Some limitations should be noted. The number of participants was reduced by drop-outs (attrition 5.9%, with no significant differences between intervention and control groups), which was expected considering drop-out rates in similar trials. Boys were more likely to drop out than girls (63.9% of drop-outs) and students whose mother language was other than Finnish/Swedish were also more likely to drop out (14.6% of drop-outs). Other differences were small and not significant. The inactive control group was smaller than the intervention and active control groups (n = 353) and the active control group (n = 1181) was slightly under the power calculations for primary outcomes (n = 1200 in each group), which reduces statistical power. We also note that we did not control the experience in mindfulness at baseline, allowing the students varying backgrounds. However, the participating schools had not received previous mindfulness training.

The strengths in this study are related to the strong research design. That is, the use of active and inactive control groups as well as post-intervention follow-ups. Furthermore, the analyses were statistically accounted for classroom and school effect, and we utilized an evidence-based mindfulness intervention (Stop and Breathe) as well as established HRQoL measure.

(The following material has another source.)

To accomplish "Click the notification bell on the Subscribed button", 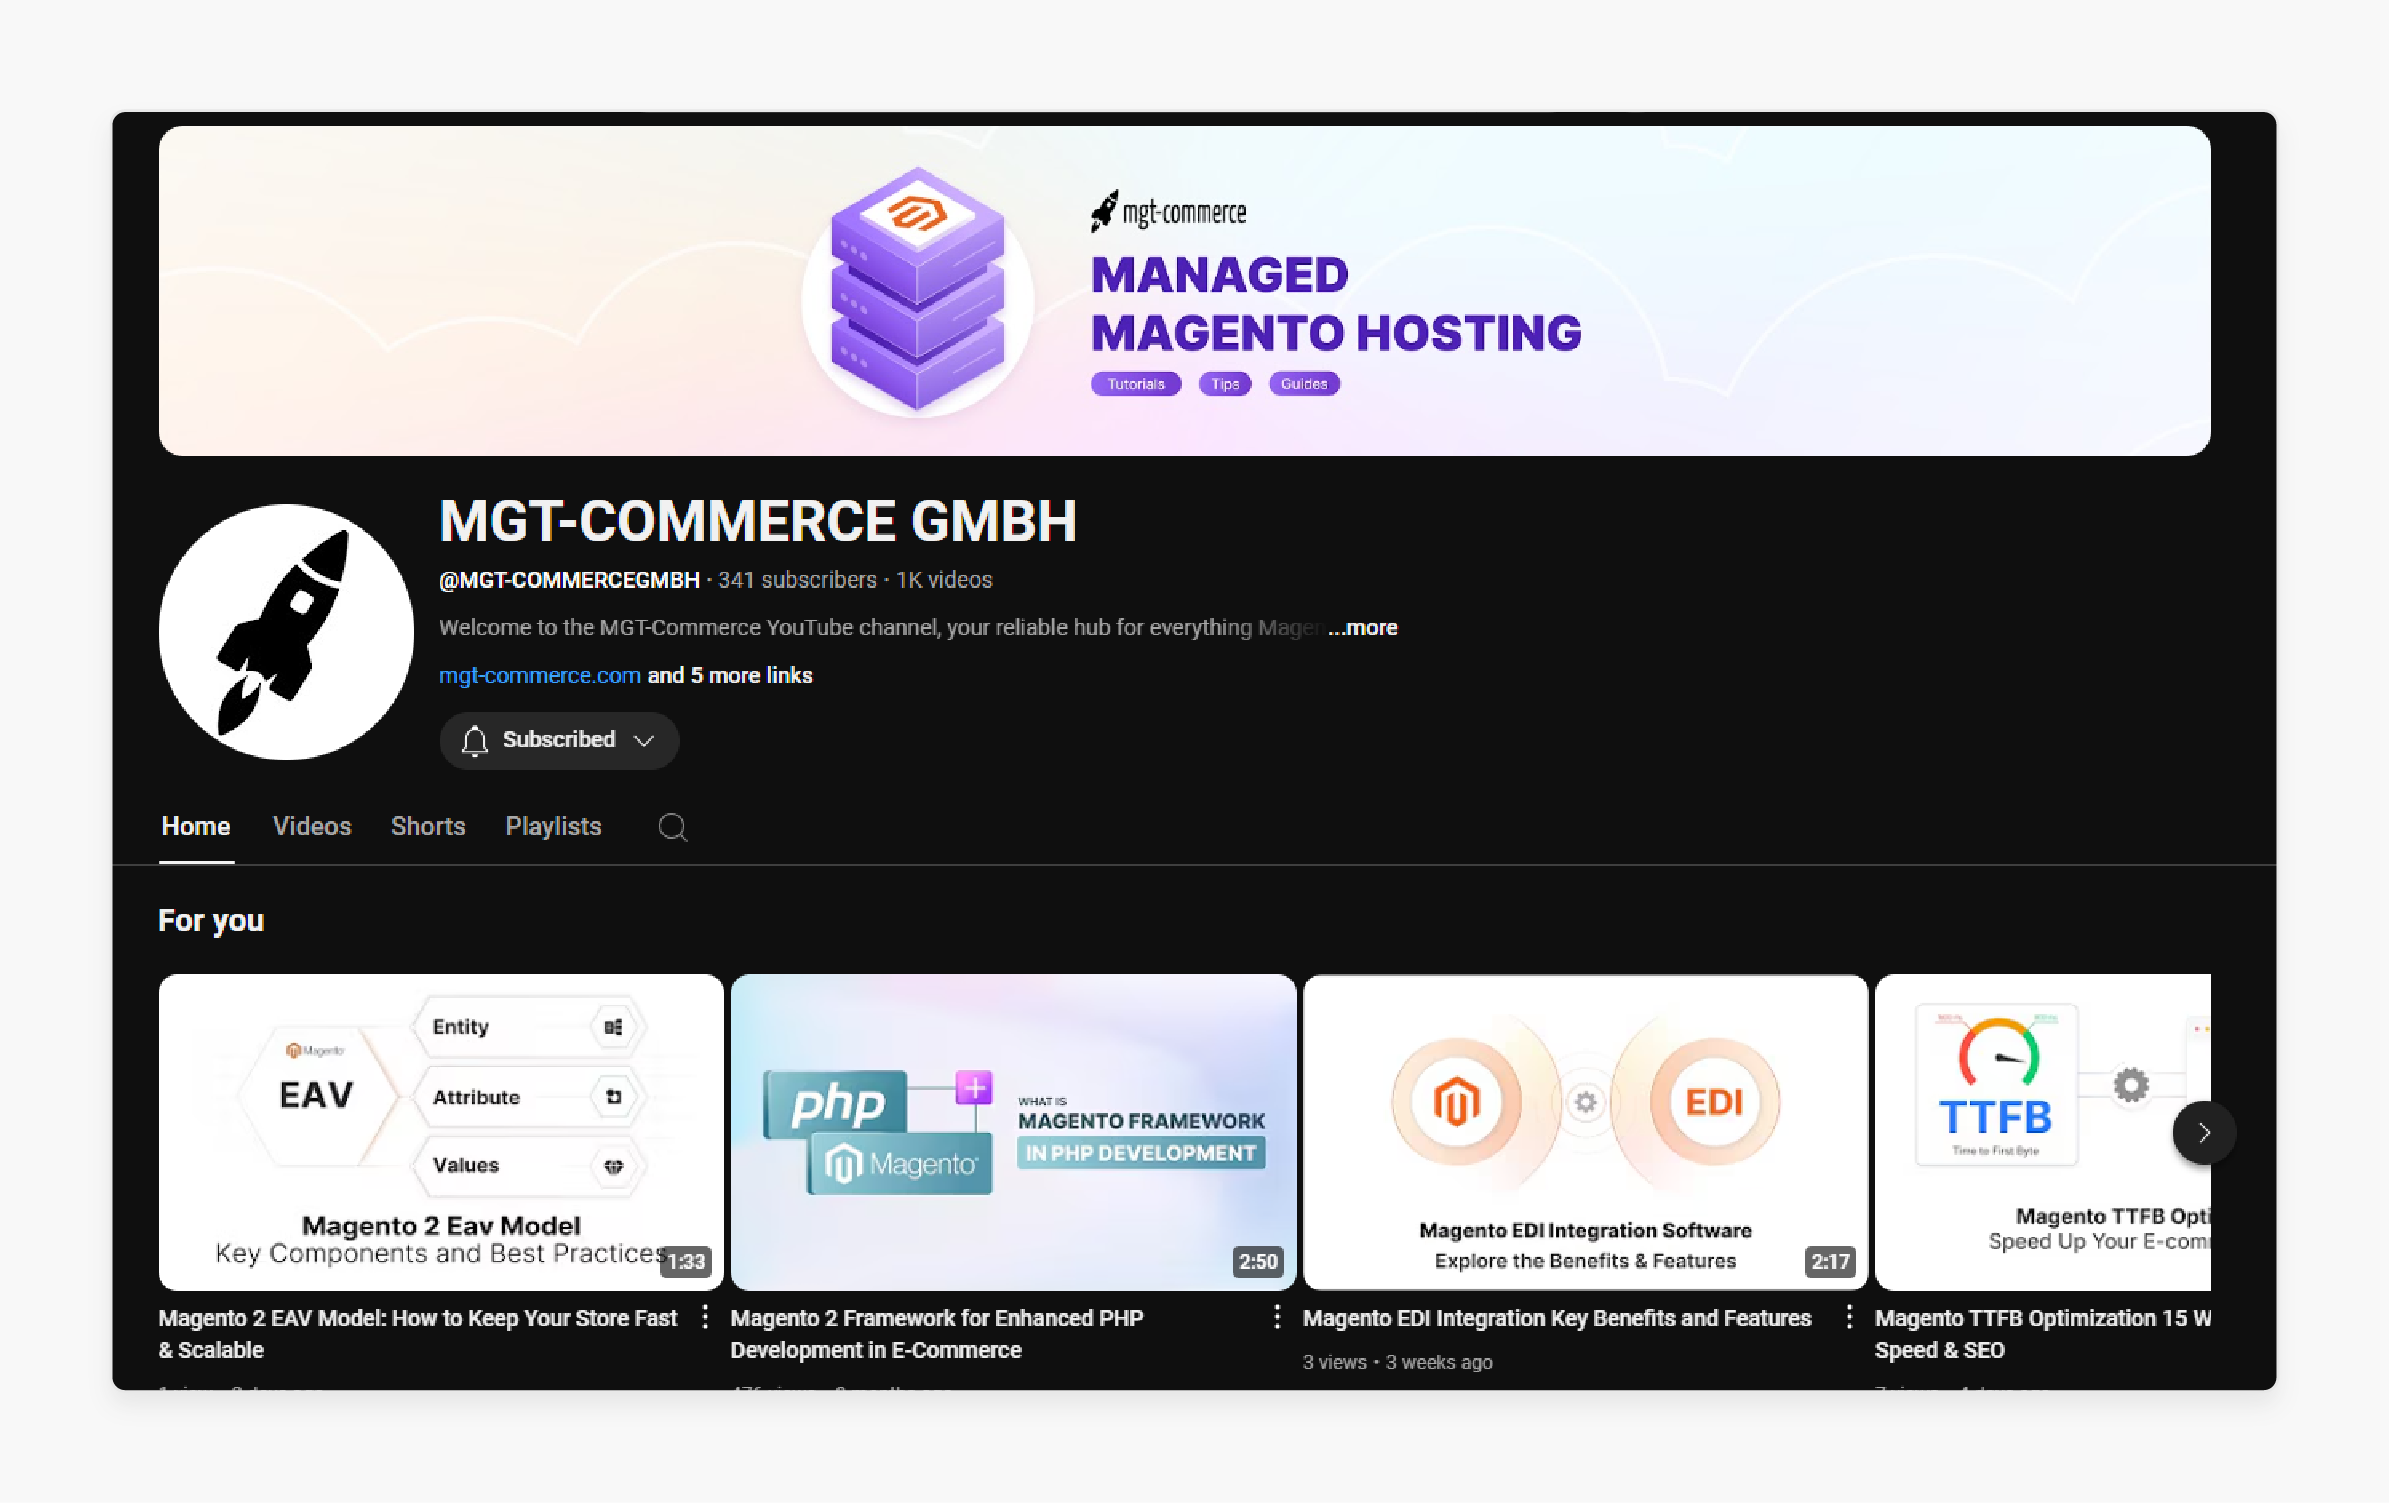I will pyautogui.click(x=475, y=740).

Randomization was conducted at school level, which reduces the risk of contamination between groups. In addition, the participants were blinded regarding their selection to intervention or active control program.

Conclusions

Our study indicated that mindfulness-based intervention improves HRQoL for girls and 7th and 8th graders, but the effects do not extend to both genders and all examined age groups. Girls are known to have poorer HRQoL in general and older students are facing a challenging change both in terms of adolescent development and social environment. These results highlight the possibilities of mindfulness-based training for students, who may have more need for adaptive emotional skills to cope in their teenage years. Noting that the effects of mindfulness training continued to grow for girls and regular practitioners at 26 weeks of follow-up, we could strengthen the promotive health care approach in schools by developing evidence-based and specific long-term strategies. As regular independent practice seems to benefit both genders, we should explore ways to promote opportunities for school-based practice and aim to follow up the effects beyond immediate assessments.